All of lore.kernel.org
 help / color / mirror / Atom feed
* [RFC] Inverse of flowi{4,6}_oif: flowi{4,6}_not_oif
@ 2016-02-02 22:42 Jason A. Donenfeld
  2016-02-03 14:27 ` Jason A. Donenfeld
  2016-02-03 17:46 ` [PATCH] flowi: add concept of "not_oif" Jason A. Donenfeld
  0 siblings, 2 replies; 9+ messages in thread
From: Jason A. Donenfeld @ 2016-02-02 22:42 UTC (permalink / raw)
  To: Netdev, David Miller, Eric W. Biederman, dsa

Hi folks,

Sometimes it is useful to ask, "what is the route for 1.2.3.4/32 if we
*exclude* routes that go out through eth8?" Currently, the only way of
doing this is to read the entire routing table in userspace, and then
reimplement all of the logic for the various tables and metrics and
complex logic of the FIB, remove the routes you want, and then
calculate the answer. This is, obviously, far from satisfactory, as
it's not really feasible to accurate reimplement that. Of course,
another obviously flawed way would be to just remove those routes for
"dev eth8", do the lookup, and then re-add them, but this is
disruptive.

The best solution for this is to add a flowi4_not_oif and
flowi6_not_oif member which looks up a route that doesn't use the
specified netdev.

What are the use cases of this? Several.

In userspace, the most obvious usage is this: OpenVPN or OpenConnect
or any other similar application receives routes from a server. It
wants to add those routes to the routing table. But, it needs to make
sure that the OpenVPN endpoint is still accessible over the actual
network interface, especially in the case of being pushed "0/1 and
128/1". So, before adding those routes, it looks up what the existing
route is, and then adds that route explicitly: "ip route add
1.2.3.4/32 via <current default route>". Then it can add routes that
might potentially override this, while keeping the tunnel working.

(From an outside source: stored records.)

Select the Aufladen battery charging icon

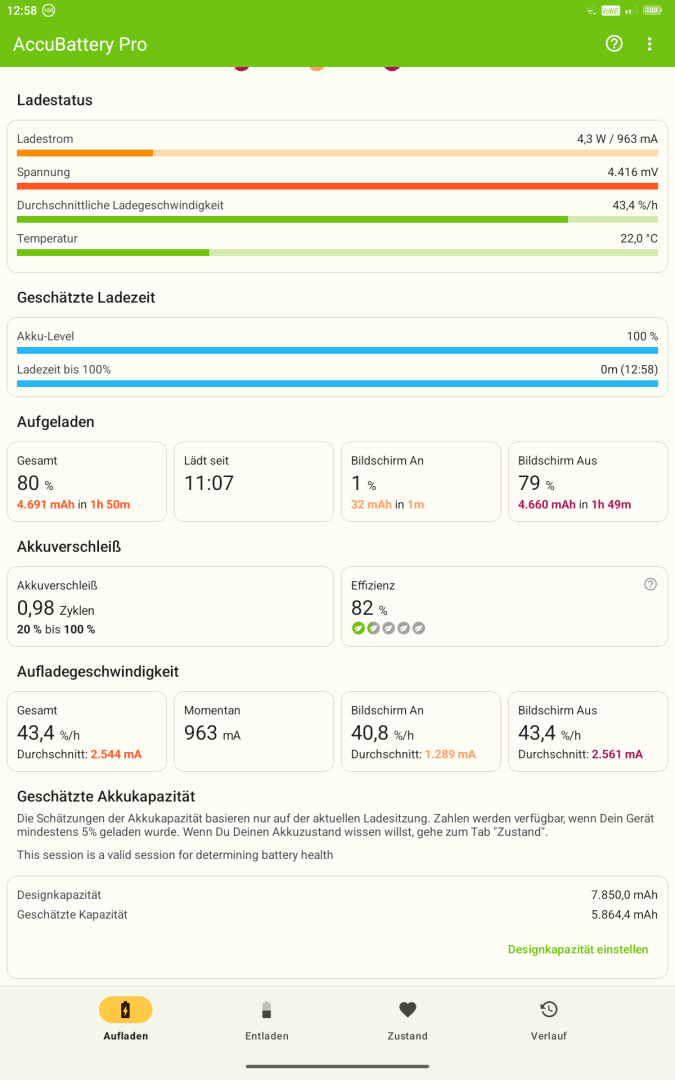tap(125, 1010)
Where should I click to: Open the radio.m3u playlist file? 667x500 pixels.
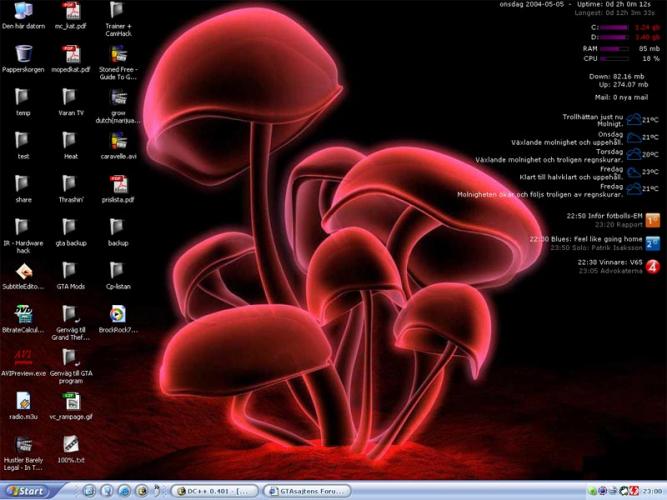coord(22,400)
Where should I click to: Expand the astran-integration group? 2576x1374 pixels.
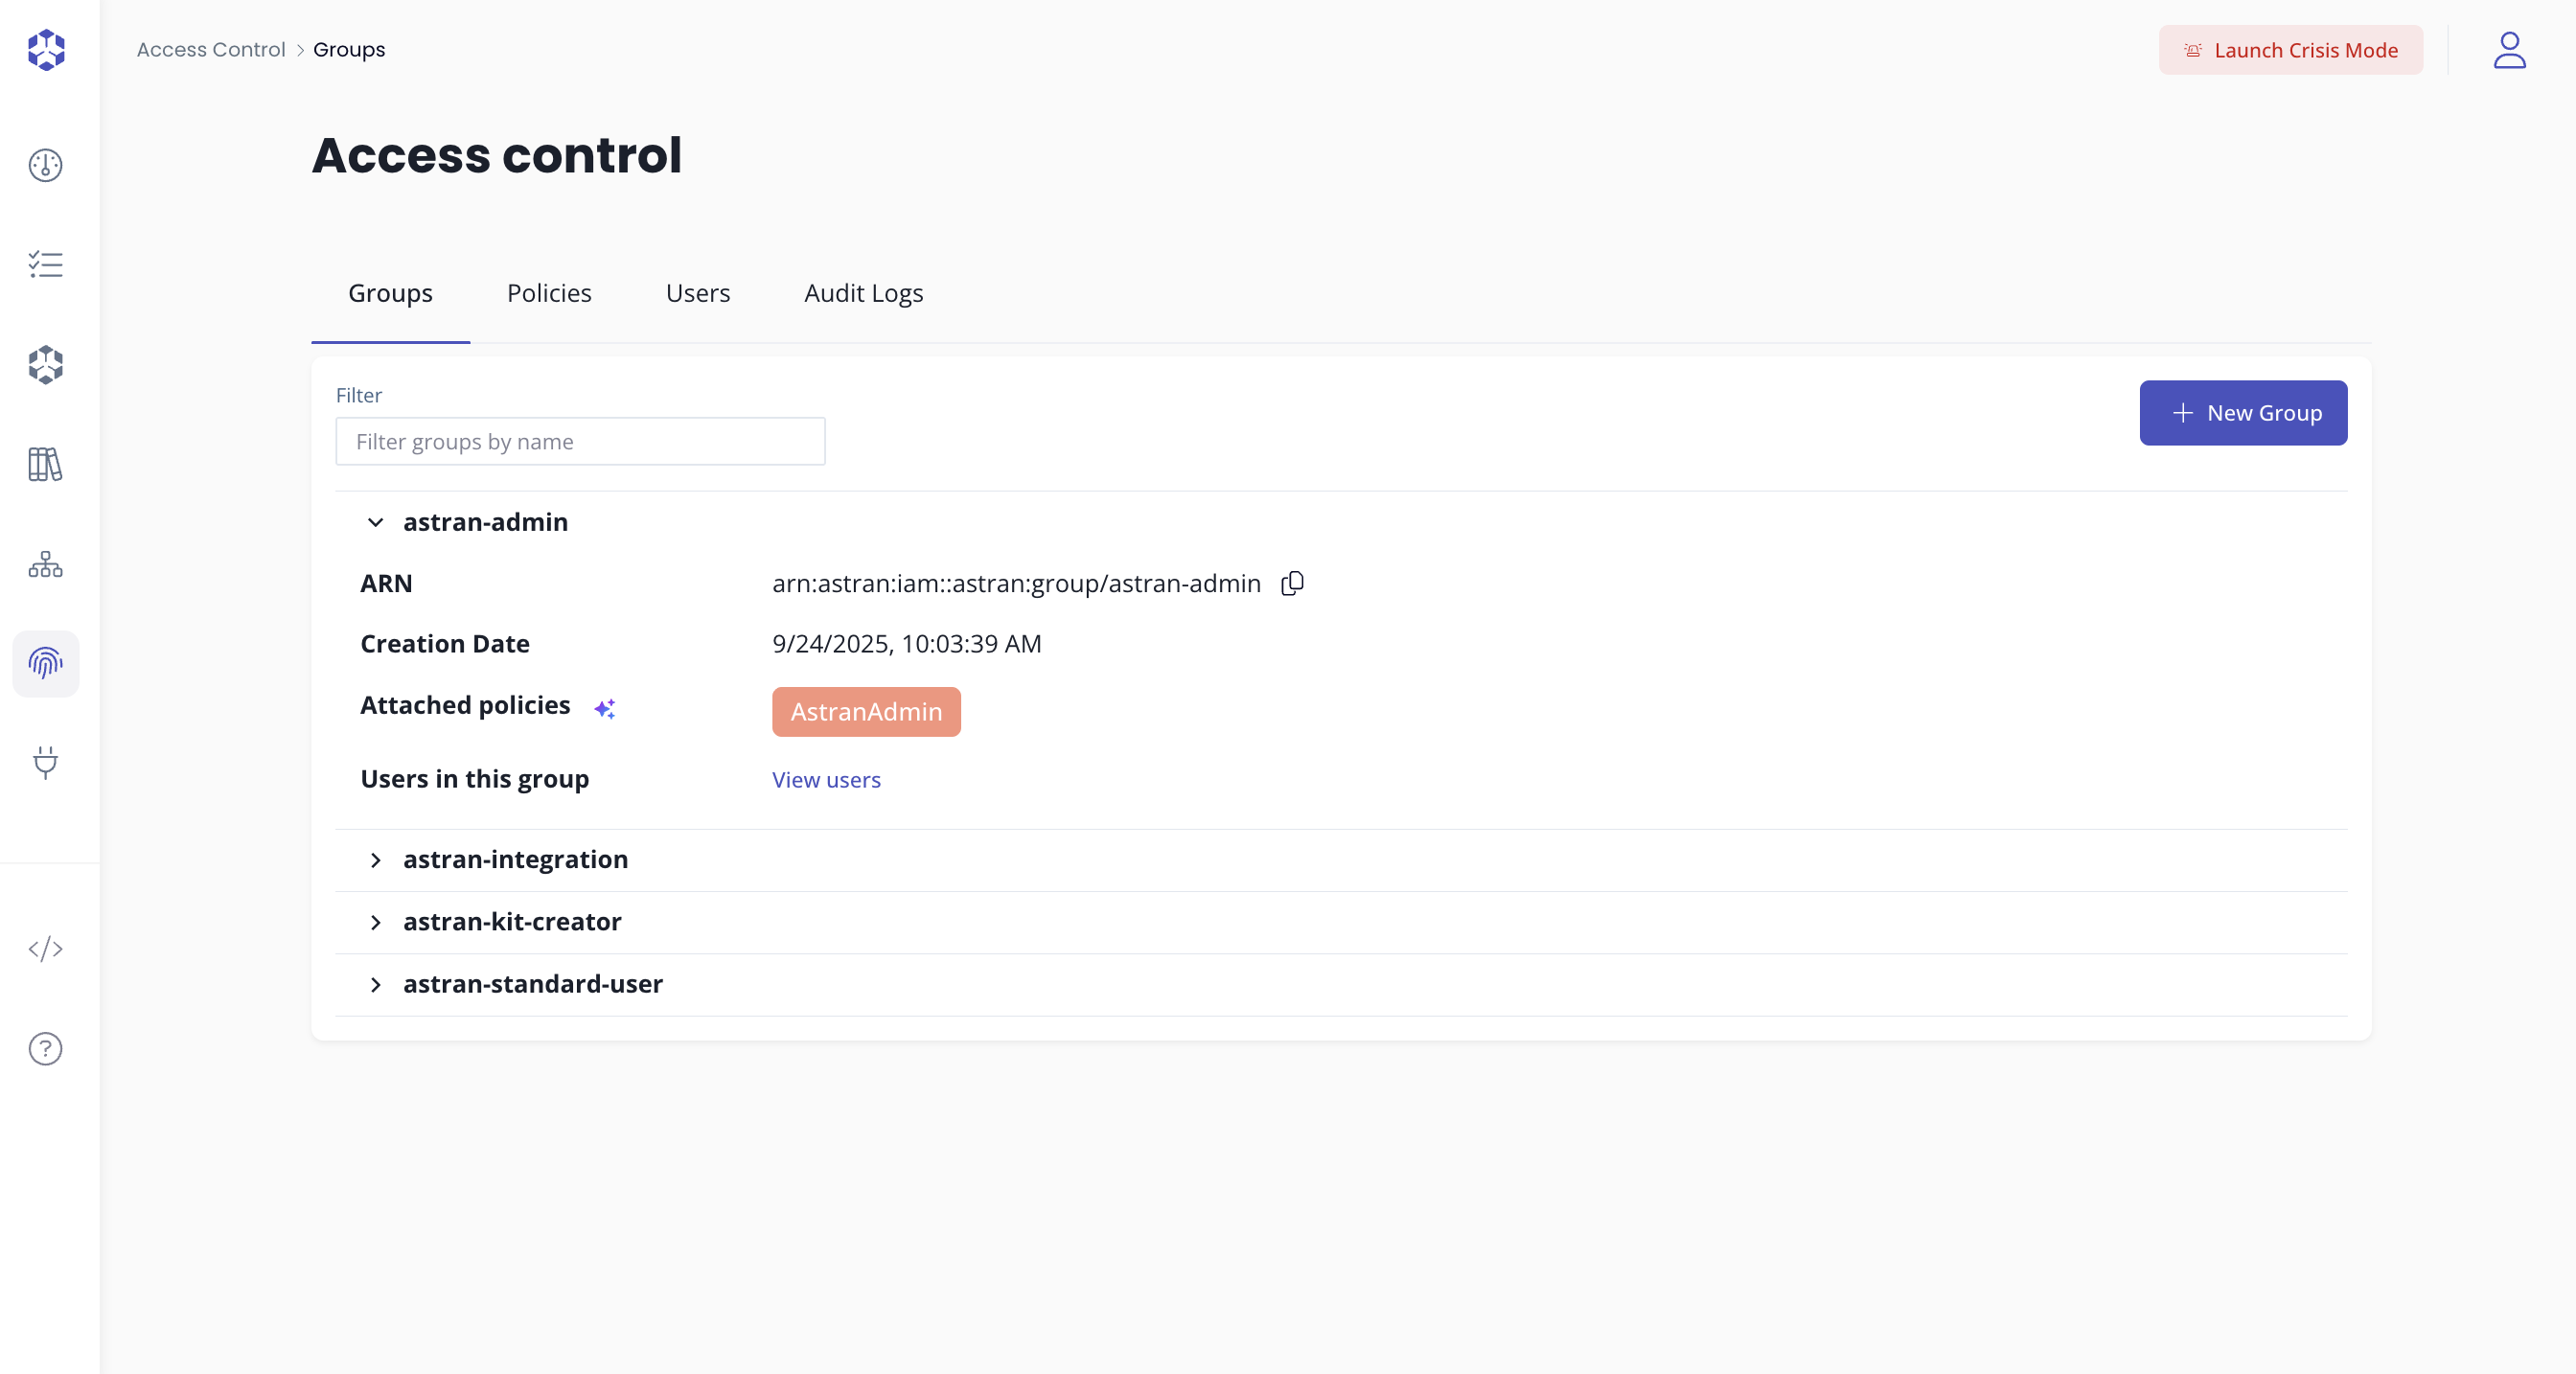click(x=376, y=860)
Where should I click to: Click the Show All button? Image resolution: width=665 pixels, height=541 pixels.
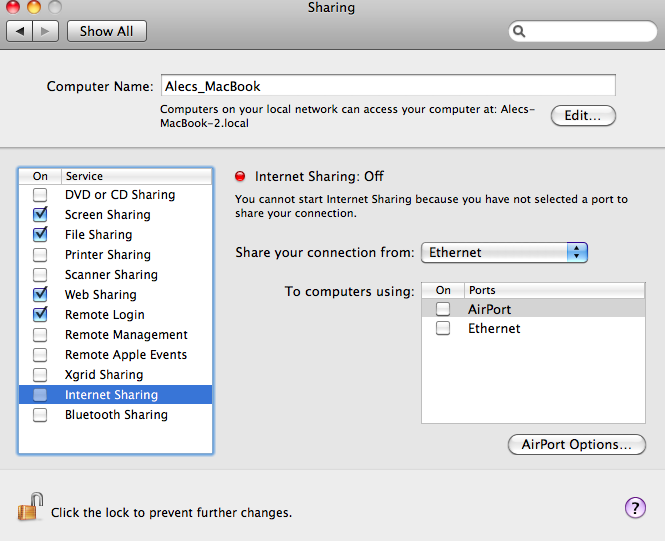coord(107,31)
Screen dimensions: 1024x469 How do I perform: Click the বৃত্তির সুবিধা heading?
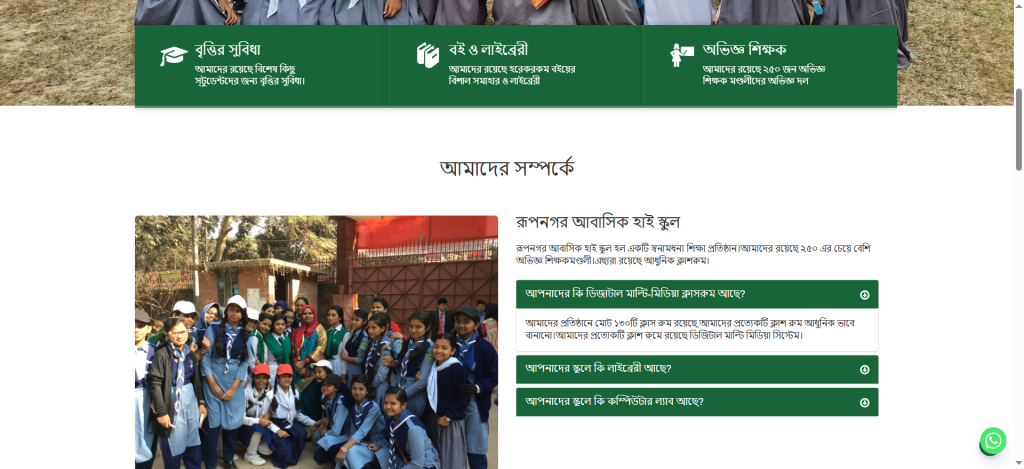click(x=228, y=50)
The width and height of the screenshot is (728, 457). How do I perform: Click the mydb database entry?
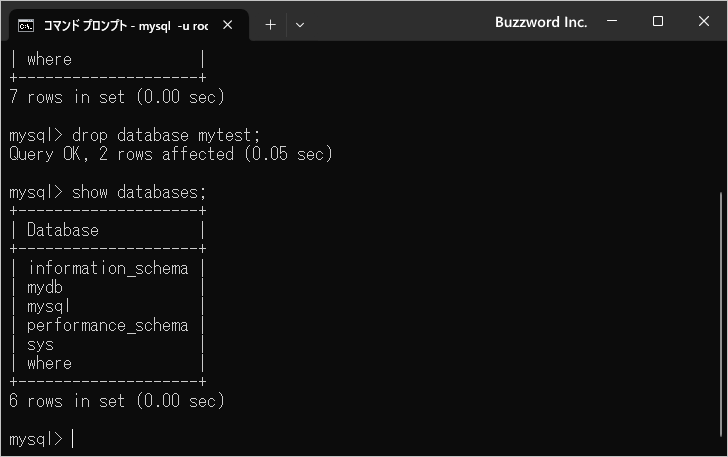[x=46, y=287]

However, there are big problems with this naive (yet "state of the
art") approach. What if the former default route changes (because of,
say, dhclient)? In this case, the explicit route to the endpoint is
not updated. Or worse, what if several complicated changes are made at
once to the routing table? The *only* way to reliably figure out the
new explicit route to the tunnel endpoint is to remove the tunnel's
existing routes (!), query the route for the endpoint, and then re-add
them. Not only does this affect availability due to its blatant lack
of atomicity, but it also is an issue from a network security
perspective. Another problem -- which affects me personally on a daily
basis -- is: what happens when the device that previously routed the
endpoint goes down, and then back up again? This happens with wireless
cards, for example, when a laptop suspends. On an OpenVPN laptop with
"0/1 and 128/1" routes, upon resuming from suspend and reconnecting to
a wireless network, one must manually reconfigure the explicit route
to the endpoint, since it has been automatically garbage collected
when the interface went down. No, this isn't a userspace problem: as
previously mentioned, userspace cannot reliably make the calculations
necessary to add such endpoint routes without affecting availability
and/or security.

There's another use case, inside the kernel. Geneve, vxlan, and many
other tunnel devices have this copy&pasted codeblock:

        if (rt->dst.dev == dev) { /* is this necessary? */
                netdev_dbg(dev, "circular route to %pI4\n", &fl4->daddr);
                ip_rt_put(rt);
                return ERR_PTR(-ELOOP);
        }

While it remains up for debate (and potential configuration flags)
whether one would want such an "automagical" solution, it is possible
to imagine "rt->dst" here being calculated with "flowi{4,6}_not_oif"
in mind, which would eliminate this loop detection need and generally
lead to having a happier network administrator.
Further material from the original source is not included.